#### EXCERPT PROVIDED:
Great Wall ZTM Series Closed-Loop Refrigerated & Heated Circulation System
| Brand | The Great Wall |
|---|---|
| Origin | Henan, China |
| Manufacturer Type | Direct Manufacturer |
| Product Category | Domestic |
| Model | ZTM Series |
| Instrument Type | Vertical |
| Temperature Stability | ±0.5 °C |
| Setpoint Accuracy | ±0.5 °C |
| Operating Temperature Range | −30 °C to 200 °C |
| Heating Power | 3 kW |
| Bath Volume | 3 L |
| External Dimensions (W×D×H) | 554 mm × 796 mm × 1050 mm |
| Net Weight | 170 kg |
| Circulating Medium | Water |
Overview
The Great Wall ZTM Series Closed-Loop Refrigerated & Heated Circulation System is an integrated thermal management platform engineered for precise, bidirectional temperature control of external laboratory equipment—such as glass jacketed reactors, rotary evaporators, calorimeters, and synthesis modules. Unlike conventional single-function chillers or heaters, the ZTM system employs a dual-mode thermodynamic architecture that enables seamless transition between heating and cooling within a single fluid circuit, eliminating the need for external switching valves or secondary loops. Its operational principle relies on a closed-loop circulation of water-based heat transfer fluid, regulated via coordinated modulation of a high-efficiency refrigeration cycle and a calibrated resistive heating subsystem. The system achieves stable setpoint maintenance across its full −30 °C to 200 °C range without pressurization, supporting both rapid cooldown from elevated temperatures and sustained low-temperature operation under ambient conditions. Designed for integration into GLP-compliant laboratories, the ZTM series meets fundamental mechanical and electrical safety requirements per IEC 61010-1 and incorporates fail-safe thermal isolation between fluid paths and control electronics.

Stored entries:
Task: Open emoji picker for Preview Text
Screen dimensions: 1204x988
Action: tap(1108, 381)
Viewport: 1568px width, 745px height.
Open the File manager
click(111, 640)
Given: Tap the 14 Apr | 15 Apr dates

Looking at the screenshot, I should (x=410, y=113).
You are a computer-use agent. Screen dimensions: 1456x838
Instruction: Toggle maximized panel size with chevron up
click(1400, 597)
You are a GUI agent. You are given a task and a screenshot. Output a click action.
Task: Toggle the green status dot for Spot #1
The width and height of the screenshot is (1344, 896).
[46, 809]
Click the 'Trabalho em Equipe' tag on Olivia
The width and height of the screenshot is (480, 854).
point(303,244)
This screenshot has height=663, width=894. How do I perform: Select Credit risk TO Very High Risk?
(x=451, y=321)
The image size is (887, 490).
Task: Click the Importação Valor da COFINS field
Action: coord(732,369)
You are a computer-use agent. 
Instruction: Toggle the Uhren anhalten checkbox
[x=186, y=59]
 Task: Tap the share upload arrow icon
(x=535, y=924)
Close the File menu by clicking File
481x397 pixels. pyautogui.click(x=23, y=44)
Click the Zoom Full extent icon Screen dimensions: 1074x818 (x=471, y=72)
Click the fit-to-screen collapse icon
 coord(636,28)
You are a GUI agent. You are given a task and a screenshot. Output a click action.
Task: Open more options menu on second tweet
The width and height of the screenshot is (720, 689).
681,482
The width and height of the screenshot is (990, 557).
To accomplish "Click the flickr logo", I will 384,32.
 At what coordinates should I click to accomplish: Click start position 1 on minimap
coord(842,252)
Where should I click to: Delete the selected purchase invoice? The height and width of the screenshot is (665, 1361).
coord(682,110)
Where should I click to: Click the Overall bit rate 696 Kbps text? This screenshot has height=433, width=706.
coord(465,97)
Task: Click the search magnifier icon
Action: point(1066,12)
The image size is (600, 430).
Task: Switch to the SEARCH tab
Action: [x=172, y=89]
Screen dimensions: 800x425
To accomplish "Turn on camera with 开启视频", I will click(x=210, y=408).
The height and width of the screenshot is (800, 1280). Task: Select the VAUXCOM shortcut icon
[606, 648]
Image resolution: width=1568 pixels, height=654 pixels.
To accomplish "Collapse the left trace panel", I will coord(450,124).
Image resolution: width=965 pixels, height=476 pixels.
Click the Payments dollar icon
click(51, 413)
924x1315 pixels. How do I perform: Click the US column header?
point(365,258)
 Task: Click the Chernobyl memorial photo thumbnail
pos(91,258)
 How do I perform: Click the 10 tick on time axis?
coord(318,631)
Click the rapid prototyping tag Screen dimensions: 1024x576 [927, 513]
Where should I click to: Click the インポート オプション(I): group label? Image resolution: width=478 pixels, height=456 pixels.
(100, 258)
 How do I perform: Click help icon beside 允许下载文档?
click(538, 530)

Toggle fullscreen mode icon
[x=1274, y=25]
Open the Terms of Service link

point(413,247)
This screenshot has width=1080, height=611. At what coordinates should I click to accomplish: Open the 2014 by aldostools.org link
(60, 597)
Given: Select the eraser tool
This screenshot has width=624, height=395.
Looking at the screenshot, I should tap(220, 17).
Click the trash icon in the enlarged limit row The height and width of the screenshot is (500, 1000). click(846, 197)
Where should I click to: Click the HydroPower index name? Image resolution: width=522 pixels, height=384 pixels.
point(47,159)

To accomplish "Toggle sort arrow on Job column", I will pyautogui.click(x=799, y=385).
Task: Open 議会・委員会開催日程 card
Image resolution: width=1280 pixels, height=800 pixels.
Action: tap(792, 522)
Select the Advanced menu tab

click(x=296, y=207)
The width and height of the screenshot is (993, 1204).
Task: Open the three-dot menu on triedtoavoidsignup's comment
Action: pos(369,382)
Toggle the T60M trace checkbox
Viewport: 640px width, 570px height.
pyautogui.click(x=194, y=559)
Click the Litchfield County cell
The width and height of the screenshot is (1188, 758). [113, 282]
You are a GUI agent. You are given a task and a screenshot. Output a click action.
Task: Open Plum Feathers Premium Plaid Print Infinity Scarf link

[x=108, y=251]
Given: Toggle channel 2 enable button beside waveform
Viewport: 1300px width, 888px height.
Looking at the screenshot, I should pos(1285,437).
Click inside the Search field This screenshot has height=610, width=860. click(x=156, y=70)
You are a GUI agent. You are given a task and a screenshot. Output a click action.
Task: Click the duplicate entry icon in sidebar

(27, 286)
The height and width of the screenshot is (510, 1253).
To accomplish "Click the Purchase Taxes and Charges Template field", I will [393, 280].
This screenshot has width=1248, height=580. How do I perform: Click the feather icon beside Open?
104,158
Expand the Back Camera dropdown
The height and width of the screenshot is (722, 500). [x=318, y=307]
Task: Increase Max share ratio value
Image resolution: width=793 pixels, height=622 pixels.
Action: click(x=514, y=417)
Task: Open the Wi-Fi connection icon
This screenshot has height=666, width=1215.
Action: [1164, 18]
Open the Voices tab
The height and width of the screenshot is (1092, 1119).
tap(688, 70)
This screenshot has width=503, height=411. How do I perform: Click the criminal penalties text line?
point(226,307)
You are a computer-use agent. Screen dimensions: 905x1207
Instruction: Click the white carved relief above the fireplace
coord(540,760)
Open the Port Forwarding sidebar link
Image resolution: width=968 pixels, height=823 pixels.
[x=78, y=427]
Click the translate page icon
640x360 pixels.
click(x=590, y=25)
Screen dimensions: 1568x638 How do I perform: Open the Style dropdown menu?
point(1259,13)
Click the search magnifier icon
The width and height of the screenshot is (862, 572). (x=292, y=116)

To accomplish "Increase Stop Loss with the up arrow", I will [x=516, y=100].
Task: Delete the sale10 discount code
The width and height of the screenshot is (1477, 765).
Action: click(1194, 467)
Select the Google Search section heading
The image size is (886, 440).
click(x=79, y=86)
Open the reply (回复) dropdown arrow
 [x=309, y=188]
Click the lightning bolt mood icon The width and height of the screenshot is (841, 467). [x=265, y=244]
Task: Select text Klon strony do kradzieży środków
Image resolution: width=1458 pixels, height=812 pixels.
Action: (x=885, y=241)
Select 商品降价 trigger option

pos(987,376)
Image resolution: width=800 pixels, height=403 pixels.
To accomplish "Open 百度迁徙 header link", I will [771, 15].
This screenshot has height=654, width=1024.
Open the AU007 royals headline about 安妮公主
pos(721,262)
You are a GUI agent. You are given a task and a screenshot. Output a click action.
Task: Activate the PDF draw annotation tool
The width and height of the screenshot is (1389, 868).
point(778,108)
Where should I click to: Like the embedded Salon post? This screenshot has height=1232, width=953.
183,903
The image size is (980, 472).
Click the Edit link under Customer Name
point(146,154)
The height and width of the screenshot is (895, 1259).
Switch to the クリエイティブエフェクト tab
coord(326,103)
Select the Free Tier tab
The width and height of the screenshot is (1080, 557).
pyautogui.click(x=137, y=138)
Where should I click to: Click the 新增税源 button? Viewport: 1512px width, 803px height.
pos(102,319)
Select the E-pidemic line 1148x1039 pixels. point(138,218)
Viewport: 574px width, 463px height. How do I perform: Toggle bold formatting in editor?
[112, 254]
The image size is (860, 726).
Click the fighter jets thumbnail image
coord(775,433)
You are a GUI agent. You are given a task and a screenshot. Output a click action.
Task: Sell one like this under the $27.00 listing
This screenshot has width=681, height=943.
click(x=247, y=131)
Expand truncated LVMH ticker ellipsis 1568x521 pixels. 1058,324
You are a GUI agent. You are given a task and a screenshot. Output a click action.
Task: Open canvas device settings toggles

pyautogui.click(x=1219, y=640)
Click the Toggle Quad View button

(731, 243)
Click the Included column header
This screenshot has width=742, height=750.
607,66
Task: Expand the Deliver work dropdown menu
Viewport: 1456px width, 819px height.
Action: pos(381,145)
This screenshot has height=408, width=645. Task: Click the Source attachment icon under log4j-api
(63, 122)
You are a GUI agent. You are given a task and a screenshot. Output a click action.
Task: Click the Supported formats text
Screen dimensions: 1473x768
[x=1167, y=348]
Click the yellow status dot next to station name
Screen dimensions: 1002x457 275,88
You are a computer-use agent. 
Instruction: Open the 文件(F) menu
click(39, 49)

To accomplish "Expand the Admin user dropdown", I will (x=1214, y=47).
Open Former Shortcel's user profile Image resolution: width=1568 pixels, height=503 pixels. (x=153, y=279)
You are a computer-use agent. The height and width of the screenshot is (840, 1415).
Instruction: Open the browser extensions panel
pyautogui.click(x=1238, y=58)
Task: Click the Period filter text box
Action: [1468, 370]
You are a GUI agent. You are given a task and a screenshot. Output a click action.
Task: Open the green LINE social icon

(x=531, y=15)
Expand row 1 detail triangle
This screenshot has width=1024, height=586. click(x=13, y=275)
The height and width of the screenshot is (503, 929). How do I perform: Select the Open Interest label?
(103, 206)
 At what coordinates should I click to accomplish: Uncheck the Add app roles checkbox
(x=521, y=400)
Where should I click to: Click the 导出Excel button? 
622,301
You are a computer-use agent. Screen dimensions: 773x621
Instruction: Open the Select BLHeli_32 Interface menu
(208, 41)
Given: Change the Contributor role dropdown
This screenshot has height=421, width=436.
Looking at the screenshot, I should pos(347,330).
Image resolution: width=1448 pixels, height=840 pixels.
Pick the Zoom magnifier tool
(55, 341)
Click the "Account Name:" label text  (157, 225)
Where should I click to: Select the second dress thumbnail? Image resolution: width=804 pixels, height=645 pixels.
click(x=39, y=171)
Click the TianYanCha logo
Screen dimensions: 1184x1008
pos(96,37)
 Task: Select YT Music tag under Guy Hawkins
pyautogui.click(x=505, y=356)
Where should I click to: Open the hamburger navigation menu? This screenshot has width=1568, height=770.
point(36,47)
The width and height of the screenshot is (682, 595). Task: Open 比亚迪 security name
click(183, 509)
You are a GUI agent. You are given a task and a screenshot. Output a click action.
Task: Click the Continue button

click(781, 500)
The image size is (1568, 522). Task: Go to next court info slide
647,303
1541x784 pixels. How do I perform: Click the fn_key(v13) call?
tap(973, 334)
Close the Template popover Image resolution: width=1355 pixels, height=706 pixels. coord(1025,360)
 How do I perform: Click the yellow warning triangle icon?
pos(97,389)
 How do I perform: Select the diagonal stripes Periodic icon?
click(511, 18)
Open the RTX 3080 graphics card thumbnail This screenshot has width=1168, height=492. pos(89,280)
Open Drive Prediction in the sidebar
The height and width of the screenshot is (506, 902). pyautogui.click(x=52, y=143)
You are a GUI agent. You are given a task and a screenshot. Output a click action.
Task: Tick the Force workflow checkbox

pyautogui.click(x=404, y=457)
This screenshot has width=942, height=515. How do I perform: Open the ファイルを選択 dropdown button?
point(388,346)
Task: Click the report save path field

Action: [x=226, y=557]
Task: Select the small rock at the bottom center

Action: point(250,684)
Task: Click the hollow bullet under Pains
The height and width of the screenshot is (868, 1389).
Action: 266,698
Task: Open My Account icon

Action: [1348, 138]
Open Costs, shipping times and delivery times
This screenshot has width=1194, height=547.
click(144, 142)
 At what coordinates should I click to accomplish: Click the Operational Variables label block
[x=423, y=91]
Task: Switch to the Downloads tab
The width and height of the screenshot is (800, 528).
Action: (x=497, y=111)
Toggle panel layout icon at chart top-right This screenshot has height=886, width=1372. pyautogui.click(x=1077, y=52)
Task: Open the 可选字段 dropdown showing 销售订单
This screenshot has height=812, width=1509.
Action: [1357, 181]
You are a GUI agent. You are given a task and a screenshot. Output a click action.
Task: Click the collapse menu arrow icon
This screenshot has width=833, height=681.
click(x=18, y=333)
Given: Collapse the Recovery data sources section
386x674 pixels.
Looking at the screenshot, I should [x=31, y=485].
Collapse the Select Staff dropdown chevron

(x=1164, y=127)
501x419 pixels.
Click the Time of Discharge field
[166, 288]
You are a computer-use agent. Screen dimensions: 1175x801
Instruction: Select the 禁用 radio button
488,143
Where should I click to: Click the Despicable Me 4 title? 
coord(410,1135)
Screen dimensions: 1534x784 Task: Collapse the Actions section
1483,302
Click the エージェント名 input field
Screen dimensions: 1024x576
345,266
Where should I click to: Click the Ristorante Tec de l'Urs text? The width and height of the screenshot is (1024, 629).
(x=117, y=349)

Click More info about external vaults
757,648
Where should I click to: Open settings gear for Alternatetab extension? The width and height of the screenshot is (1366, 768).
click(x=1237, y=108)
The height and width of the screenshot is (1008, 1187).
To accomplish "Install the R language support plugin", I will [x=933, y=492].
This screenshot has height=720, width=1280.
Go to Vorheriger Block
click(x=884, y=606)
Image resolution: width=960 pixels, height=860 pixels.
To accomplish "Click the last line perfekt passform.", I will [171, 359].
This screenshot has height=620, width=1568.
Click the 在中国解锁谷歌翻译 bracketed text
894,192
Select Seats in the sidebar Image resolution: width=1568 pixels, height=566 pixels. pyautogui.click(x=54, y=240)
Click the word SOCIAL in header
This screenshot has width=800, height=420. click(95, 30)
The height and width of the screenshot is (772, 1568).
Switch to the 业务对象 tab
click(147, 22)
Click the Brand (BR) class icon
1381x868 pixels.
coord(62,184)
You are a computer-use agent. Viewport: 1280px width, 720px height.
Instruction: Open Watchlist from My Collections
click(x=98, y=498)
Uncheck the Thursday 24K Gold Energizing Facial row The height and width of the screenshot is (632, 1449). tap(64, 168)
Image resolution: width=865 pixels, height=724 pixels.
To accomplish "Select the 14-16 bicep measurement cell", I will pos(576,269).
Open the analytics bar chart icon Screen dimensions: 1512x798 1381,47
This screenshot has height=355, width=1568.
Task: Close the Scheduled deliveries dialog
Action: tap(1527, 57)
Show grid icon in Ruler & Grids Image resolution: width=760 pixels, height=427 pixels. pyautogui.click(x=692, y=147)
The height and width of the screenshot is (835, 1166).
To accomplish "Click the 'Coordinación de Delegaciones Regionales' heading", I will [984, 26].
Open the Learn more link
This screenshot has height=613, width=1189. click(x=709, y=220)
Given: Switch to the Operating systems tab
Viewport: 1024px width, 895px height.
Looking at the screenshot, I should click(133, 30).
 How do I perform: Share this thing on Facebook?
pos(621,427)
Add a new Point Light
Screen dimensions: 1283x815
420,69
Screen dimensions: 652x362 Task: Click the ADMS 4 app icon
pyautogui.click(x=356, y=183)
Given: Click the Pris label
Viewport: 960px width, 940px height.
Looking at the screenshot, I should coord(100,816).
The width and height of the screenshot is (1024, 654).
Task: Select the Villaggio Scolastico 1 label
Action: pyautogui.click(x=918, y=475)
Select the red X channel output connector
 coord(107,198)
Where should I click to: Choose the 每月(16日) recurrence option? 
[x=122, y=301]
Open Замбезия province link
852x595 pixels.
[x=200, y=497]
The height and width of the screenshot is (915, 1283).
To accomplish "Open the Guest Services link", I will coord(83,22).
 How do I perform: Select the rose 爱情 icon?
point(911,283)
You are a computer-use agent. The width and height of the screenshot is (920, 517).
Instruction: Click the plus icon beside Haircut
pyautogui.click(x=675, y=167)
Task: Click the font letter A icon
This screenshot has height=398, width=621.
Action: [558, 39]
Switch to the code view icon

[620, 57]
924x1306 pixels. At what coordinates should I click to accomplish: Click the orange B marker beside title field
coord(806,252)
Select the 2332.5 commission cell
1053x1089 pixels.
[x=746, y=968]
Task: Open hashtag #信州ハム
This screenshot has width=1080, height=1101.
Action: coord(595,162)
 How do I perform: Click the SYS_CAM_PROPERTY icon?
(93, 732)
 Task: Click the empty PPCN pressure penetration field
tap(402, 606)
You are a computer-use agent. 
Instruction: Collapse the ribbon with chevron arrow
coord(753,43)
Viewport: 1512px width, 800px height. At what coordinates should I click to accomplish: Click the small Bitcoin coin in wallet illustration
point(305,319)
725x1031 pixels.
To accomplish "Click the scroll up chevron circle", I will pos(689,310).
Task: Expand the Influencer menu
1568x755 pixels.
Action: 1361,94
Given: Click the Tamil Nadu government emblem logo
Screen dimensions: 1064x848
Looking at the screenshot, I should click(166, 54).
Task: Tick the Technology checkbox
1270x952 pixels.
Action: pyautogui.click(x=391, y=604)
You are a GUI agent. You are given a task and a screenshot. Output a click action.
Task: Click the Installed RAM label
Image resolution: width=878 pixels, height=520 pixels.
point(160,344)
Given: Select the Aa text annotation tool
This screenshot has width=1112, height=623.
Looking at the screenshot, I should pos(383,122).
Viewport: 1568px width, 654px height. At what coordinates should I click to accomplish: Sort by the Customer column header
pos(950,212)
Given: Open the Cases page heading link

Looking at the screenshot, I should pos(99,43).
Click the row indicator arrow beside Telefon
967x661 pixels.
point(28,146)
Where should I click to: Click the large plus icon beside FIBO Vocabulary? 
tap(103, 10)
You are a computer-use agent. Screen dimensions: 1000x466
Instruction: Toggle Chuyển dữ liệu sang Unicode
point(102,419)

#### COMPLETE THE FOLLOWING:
#1 Which pieces of external laboratory equipment does the ZTM Series product page name as targets for the system's temperature control?
#2 Answer these from the ZTM Series product page:
(a) What is the system's net weight?
(b) Which standard does the series meet for mechanical and electrical safety?
(c) Where does the product originate?
The stored entries are separate material, unrelated to the ZTM Series product page.

#### SOLUTIONS:
#1
- Glass jacketed reactors
- Rotary evaporators
- Calorimeters
- Synthesis modules

#2
(a) 170 kg
(b) IEC 61010-1
(c) Henan, China